The expressions of the variances

σ_{v_{g}}^{2} (n)

and

σ_{v_{h}}^{2} (n)

are also provided in Appendix A. Consequently, using (57)–(60) in (51) and (52), we obtain

\begin{matrix} m_{g} (n) & = m_{g} (n - 1) \{1 - 2 μ_{\hat{g}} σ_{x}^{2} E [∥ \hat{h} {(n - 1) ∥}^{2}] + μ_{\hat{g}}^{2} σ_{x}^{4} M {\{E [∥ \hat{h} {(n - 1) ∥}^{2}]\}}^{2}\} - 2 μ_{\hat{g}} p_{g} (n) \\ + μ_{\hat{g}}^{2} M σ_{x}^{2} E [∥ \hat{h} {(n - 1) ∥}^{2}] \{σ_{v}^{2} + \frac{1}{L} σ_{v_{g}}^{2} (n) + M σ_{{\bar{w}}_{g}}^{2} σ_{x}^{2} E [∥ \hat{h} {(n - 1) ∥}^{2}] + 2 p_{g} (n)\} \\ + M σ_{{\bar{w}}_{g}}^{2} \{1 - 2 μ_{\hat{g}} σ_{x}^{2} E [∥ \hat{h} {(n - 1) ∥}^{2}]\}, \end{matrix}

(63)

\begin{matrix} m_{h} (n) & = m_{h} (n - 1) \{1 - 2 μ_{\hat{h}} σ_{x}^{2} E [∥ \hat{g} {(n - 1) ∥}^{2}] + μ_{\hat{h}}^{2} σ_{x}^{4} L {\{E [∥ \hat{g} {(n - 1) ∥}^{2}]\}}^{2}\} - 2 μ_{\hat{h}} p_{h} (n) \\ + μ_{\hat{h}}^{2} L σ_{x}^{2} E [∥ \hat{g} {(n - 1) ∥}^{2}] \{σ_{v}^{2} + \frac{1}{M} σ_{v_{h}}^{2} (n) + L σ_{{\bar{w}}_{h}}^{2} σ_{x}^{2} E [∥ \hat{g} {(n - 1) ∥}^{2}] + 2 p_{h} (n)\} \\ + L σ_{{\bar{w}}_{h}}^{2} \{1 - 2 μ_{\hat{h}} σ_{x}^{2} E [∥ \hat{g} {(n - 1) ∥}^{2}]\} . \end{matrix}

(64)

In the context of system identification problems, the main goal is to reduce the system misalignment, which basically represents the difference between the true impulse response and the estimated one.
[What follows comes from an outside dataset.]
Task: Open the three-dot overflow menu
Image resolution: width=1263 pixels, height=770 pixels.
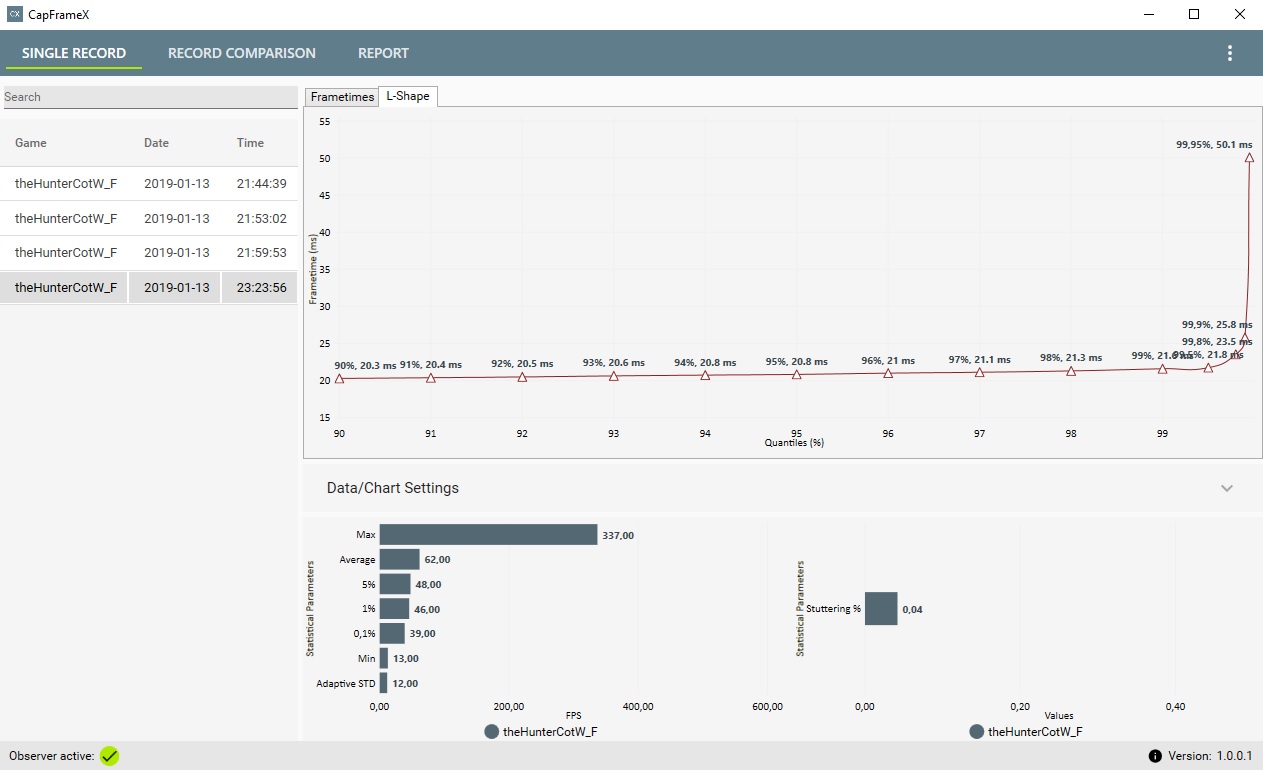Action: point(1230,53)
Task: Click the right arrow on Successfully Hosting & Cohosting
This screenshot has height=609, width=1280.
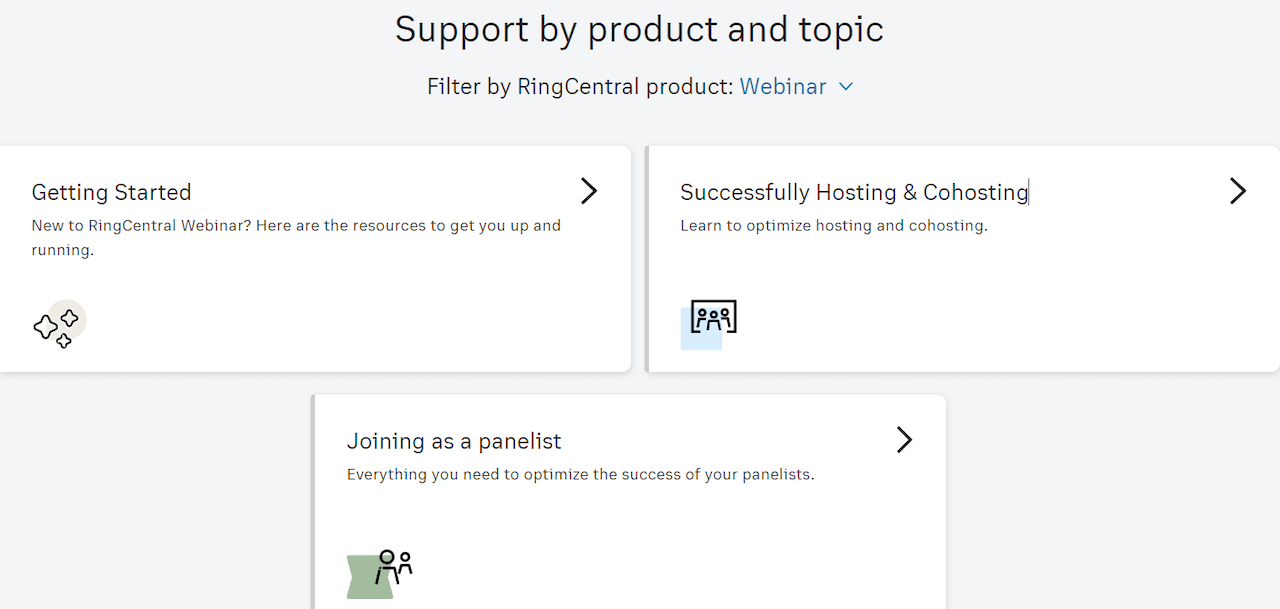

Therefore, in our framework, the optimal step-size parameters (denoted in the following by

μ_{\hat{g}, o}

and

μ_{\hat{h}, o}

) can be found by minimizing (63) and (64). This is done by canceling the derivatives of (63) and (64) with respect to the step-sizes, which result in:

\begin{matrix} \frac{\partial m_{g} (n)}{\partial μ_{\hat{g}}} & = - 2 A_{g} + 2 B_{g} μ_{\hat{g}} = 0 \Rightarrow μ_{\hat{g}, o} = \frac{A_{g}}{B_{g}}, \end{matrix}

(65)

\begin{matrix} \frac{\partial m_{h} (n)}{\partial μ_{\hat{h}}} & = - 2 A_{h} + 2 B_{h} μ_{\hat{h}} = 0 \Rightarrow μ_{\hat{h}, o} = \frac{A_{h}}{B_{h}} . \end{matrix}

(66)

By replacing

A_{g}, B_{g}, A_{h}

, and

B_{h}

with their expressions (see (57)–(60)), the step-size parameters of the proposed optimized LMS algorithm for bilinear forms (namely OLMS-BF) are found. Finally, introducing these parameters in (47) and (48), the updates of the OLMS-BF algorithm become

\begin{matrix} \hat{g} (n) & = \hat{g} (n - 1) + μ_{\hat{g}, o} (n) x_{\hat{h}} (n) e (n) \\ = \hat{g} (n - 1) + \frac{x_{\hat{h}} (n) e (n)}{M σ_{x}^{2} E [∥ \hat{h} {(n - 1) ∥}^{2}] \{1 + \frac{p_{g} (n) + σ_{v}^{2} + \frac{1}{L} σ_{v_{g}}^{2} (n)}{p_{g} (n) + σ_{x}^{2} E [∥ \hat{h} {(n - 1) ∥}^{2}] [m_{g} (n - 1) + M σ_{{\bar{w}}_{g}}^{2}]}\}}, \end{matrix}

(67)

\begin{matrix} \hat{h} (n) & = \hat{h} (n - 1) + μ_{\hat{h}, o} (n) x_{\hat{g}} (n) e (n) \\ = \hat{h} (n - 1) + \frac{x_{\hat{g}} (n) e (n)}{L σ_{x}^{2} E [∥ \hat{g} {(n - 1) ∥}^{2}] \{1 + \frac{p_{h} (n) + σ_{v}^{2} + \frac{1}{M} σ_{v_{h}}^{2} (n)}{p_{h} (n) + σ_{x}^{2} E [∥ \hat{g} {(n - 1) ∥}^{2}] [m_{h} (n - 1) + L σ_{{\bar{w}}_{h}}^{2}]}\}} . \end{matrix}

(68)

The most problematic terms in (67) and (68) are

p_{g} (n)

and

p_{h} (n)

(from (61) and (62), respectively), which depend on the true impulse responses. However, as shown in the next section, these terms could be omitted in practice.

5. SKF-BF versus OLMS-BF

The SKF-BF and OLMS-BF algorithms were developed following different theoretical patterns. However, there are strong similarities between these two algorithms, as will be explained in this section.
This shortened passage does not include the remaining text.